--- WHAT THE EXERCISE ASKS ---
Would you give the data below back exactly as it reads?

--- Stored items ---
++++
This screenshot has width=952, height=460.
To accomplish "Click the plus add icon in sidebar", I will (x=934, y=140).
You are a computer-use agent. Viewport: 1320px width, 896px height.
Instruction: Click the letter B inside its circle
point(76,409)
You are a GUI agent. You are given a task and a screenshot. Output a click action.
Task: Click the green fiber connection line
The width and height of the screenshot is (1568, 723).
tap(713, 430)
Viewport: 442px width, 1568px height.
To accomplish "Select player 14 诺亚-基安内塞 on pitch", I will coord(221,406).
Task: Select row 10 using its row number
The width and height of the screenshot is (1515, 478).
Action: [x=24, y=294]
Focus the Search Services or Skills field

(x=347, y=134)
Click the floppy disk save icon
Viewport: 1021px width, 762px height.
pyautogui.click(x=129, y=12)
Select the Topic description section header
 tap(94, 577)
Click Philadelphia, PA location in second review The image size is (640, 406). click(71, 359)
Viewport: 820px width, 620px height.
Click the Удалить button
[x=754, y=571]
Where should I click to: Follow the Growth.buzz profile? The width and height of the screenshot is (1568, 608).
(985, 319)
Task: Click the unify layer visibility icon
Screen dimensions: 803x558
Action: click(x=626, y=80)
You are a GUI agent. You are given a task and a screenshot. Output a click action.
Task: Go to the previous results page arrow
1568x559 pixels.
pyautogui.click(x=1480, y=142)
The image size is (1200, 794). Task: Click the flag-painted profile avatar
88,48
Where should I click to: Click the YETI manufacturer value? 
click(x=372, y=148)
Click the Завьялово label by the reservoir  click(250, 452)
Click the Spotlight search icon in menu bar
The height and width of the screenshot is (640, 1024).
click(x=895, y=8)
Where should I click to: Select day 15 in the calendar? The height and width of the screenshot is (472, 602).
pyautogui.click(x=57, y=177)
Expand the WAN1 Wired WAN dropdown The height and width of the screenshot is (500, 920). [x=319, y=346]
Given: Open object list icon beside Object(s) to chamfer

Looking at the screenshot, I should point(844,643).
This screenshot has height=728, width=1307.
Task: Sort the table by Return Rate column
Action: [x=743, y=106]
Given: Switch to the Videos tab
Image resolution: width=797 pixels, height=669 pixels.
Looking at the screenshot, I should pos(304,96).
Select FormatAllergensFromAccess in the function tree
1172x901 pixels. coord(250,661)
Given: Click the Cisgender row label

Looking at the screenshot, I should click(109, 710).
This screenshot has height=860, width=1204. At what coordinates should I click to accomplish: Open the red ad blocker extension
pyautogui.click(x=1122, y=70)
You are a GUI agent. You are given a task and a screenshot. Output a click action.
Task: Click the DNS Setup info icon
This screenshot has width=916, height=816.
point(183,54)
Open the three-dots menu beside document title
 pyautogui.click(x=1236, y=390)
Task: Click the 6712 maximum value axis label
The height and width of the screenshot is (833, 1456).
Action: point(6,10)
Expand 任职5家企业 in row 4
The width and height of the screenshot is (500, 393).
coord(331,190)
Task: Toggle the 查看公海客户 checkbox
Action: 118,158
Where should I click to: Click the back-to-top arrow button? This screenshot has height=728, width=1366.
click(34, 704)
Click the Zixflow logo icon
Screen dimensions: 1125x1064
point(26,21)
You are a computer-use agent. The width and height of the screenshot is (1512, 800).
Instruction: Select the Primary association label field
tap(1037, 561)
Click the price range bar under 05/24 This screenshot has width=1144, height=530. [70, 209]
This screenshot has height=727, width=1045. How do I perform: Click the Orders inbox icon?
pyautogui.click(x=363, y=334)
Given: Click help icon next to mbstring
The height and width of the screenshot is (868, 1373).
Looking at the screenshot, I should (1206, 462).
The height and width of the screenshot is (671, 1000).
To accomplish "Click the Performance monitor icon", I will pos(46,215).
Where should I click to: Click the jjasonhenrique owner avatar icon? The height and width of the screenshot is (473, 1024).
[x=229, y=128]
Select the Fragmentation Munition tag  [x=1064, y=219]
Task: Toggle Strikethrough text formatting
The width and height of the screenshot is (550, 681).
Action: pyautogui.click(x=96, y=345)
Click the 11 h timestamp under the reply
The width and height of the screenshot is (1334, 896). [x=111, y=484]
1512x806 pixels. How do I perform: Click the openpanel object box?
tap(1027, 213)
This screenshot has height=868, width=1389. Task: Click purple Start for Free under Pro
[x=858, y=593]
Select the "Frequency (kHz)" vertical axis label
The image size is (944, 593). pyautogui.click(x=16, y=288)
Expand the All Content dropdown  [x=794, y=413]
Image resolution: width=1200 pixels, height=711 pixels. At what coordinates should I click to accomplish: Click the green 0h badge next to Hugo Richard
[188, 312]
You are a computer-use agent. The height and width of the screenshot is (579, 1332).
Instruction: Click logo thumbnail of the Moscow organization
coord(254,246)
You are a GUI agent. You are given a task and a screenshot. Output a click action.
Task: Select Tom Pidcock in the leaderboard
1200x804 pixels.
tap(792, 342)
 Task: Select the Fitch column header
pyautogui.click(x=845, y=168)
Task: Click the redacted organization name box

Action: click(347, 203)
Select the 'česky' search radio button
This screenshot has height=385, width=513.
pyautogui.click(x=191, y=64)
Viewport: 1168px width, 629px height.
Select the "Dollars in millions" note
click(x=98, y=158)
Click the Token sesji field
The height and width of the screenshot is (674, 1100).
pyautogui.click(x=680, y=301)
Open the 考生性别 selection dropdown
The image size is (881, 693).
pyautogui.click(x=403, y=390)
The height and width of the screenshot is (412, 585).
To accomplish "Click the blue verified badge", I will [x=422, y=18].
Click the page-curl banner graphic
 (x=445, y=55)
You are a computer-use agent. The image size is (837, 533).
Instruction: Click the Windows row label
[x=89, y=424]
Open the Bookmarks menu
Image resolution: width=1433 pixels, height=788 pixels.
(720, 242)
++++
--- RESULT OF THE TASK ---
This screenshot has width=952, height=460.
To accomplish "Click the plus add icon in sidebar", I will (x=934, y=140).
You are a computer-use agent. Viewport: 1320px width, 896px height.
Instruction: Click the letter B inside its circle
point(76,409)
You are a GUI agent. You are given a task and a screenshot. Output a click action.
Task: Click the green fiber connection line
The width and height of the screenshot is (1568, 723).
tap(713, 430)
Viewport: 442px width, 1568px height.
To accomplish "Select player 14 诺亚-基安内塞 on pitch", I will coord(221,406).
Task: Select row 10 using its row number
The width and height of the screenshot is (1515, 478).
Action: [x=24, y=294]
Focus the Search Services or Skills field

(x=347, y=134)
Click the floppy disk save icon
Viewport: 1021px width, 762px height.
pyautogui.click(x=129, y=12)
Select the Topic description section header
 tap(94, 577)
Click Philadelphia, PA location in second review The image size is (640, 406). click(71, 359)
Viewport: 820px width, 620px height.
Click the Удалить button
[x=754, y=571]
Where should I click to: Follow the Growth.buzz profile? The width and height of the screenshot is (1568, 608).
(985, 319)
Task: Click the unify layer visibility icon
Screen dimensions: 803x558
Action: click(x=626, y=80)
You are a GUI agent. You are given a task and a screenshot. Output a click action.
Task: Go to the previous results page arrow
1568x559 pixels.
pyautogui.click(x=1480, y=142)
The image size is (1200, 794). Task: Click the flag-painted profile avatar
88,48
Where should I click to: Click the YETI manufacturer value? 
click(x=372, y=148)
Click the Завьялово label by the reservoir  click(250, 452)
Click the Spotlight search icon in menu bar
The height and width of the screenshot is (640, 1024).
click(x=895, y=8)
Where should I click to: Select day 15 in the calendar? The height and width of the screenshot is (472, 602).
pyautogui.click(x=57, y=177)
Expand the WAN1 Wired WAN dropdown The height and width of the screenshot is (500, 920). [x=319, y=346]
Given: Open object list icon beside Object(s) to chamfer

Looking at the screenshot, I should point(844,643).
This screenshot has height=728, width=1307.
Task: Sort the table by Return Rate column
Action: [x=743, y=106]
Given: Switch to the Videos tab
Image resolution: width=797 pixels, height=669 pixels.
Looking at the screenshot, I should pos(304,96).
Select FormatAllergensFromAccess in the function tree
1172x901 pixels. coord(250,661)
Given: Click the Cisgender row label

Looking at the screenshot, I should click(109, 710).
This screenshot has height=860, width=1204. At what coordinates should I click to accomplish: Open the red ad blocker extension
pyautogui.click(x=1122, y=70)
You are a GUI agent. You are given a task and a screenshot. Output a click action.
Task: Click the DNS Setup info icon
This screenshot has width=916, height=816.
point(183,54)
Open the three-dots menu beside document title
 pyautogui.click(x=1236, y=390)
Task: Click the 6712 maximum value axis label
The height and width of the screenshot is (833, 1456).
Action: point(6,10)
Expand 任职5家企业 in row 4
The width and height of the screenshot is (500, 393).
coord(331,190)
Task: Toggle the 查看公海客户 checkbox
Action: 118,158
Where should I click to: Click the back-to-top arrow button? This screenshot has height=728, width=1366.
click(34, 704)
Click the Zixflow logo icon
Screen dimensions: 1125x1064
point(26,21)
You are a computer-use agent. The width and height of the screenshot is (1512, 800).
Instruction: Select the Primary association label field
tap(1037, 561)
Click the price range bar under 05/24 This screenshot has width=1144, height=530. [70, 209]
This screenshot has height=727, width=1045. How do I perform: Click the Orders inbox icon?
pyautogui.click(x=363, y=334)
Given: Click help icon next to mbstring
The height and width of the screenshot is (868, 1373).
Looking at the screenshot, I should (1206, 462).
The height and width of the screenshot is (671, 1000).
To accomplish "Click the Performance monitor icon", I will pos(46,215).
Where should I click to: Click the jjasonhenrique owner avatar icon? The height and width of the screenshot is (473, 1024).
[x=229, y=128]
Select the Fragmentation Munition tag  [x=1064, y=219]
Task: Toggle Strikethrough text formatting
The width and height of the screenshot is (550, 681).
Action: pyautogui.click(x=96, y=345)
Click the 11 h timestamp under the reply
The width and height of the screenshot is (1334, 896). [x=111, y=484]
1512x806 pixels. How do I perform: Click the openpanel object box?
tap(1027, 213)
This screenshot has height=868, width=1389. Task: Click purple Start for Free under Pro
[x=858, y=593]
Select the "Frequency (kHz)" vertical axis label
The image size is (944, 593). pyautogui.click(x=16, y=288)
Expand the All Content dropdown  [x=794, y=413]
Image resolution: width=1200 pixels, height=711 pixels. At what coordinates should I click to accomplish: Click the green 0h badge next to Hugo Richard
[188, 312]
You are a computer-use agent. The height and width of the screenshot is (579, 1332).
Instruction: Click logo thumbnail of the Moscow organization
coord(254,246)
You are a GUI agent. You are given a task and a screenshot. Output a click action.
Task: Select Tom Pidcock in the leaderboard
1200x804 pixels.
tap(792, 342)
 Task: Select the Fitch column header
pyautogui.click(x=845, y=168)
Task: Click the redacted organization name box

Action: click(347, 203)
Select the 'česky' search radio button
This screenshot has height=385, width=513.
pyautogui.click(x=191, y=64)
Viewport: 1168px width, 629px height.
Select the "Dollars in millions" note
click(x=98, y=158)
Click the Token sesji field
The height and width of the screenshot is (674, 1100).
pyautogui.click(x=680, y=301)
Open the 考生性别 selection dropdown
The image size is (881, 693).
pyautogui.click(x=403, y=390)
The height and width of the screenshot is (412, 585).
To accomplish "Click the blue verified badge", I will [x=422, y=18].
Click the page-curl banner graphic
 (x=445, y=55)
You are a computer-use agent. The image size is (837, 533).
Instruction: Click the Windows row label
[x=89, y=424]
Open the Bookmarks menu
Image resolution: width=1433 pixels, height=788 pixels.
(720, 242)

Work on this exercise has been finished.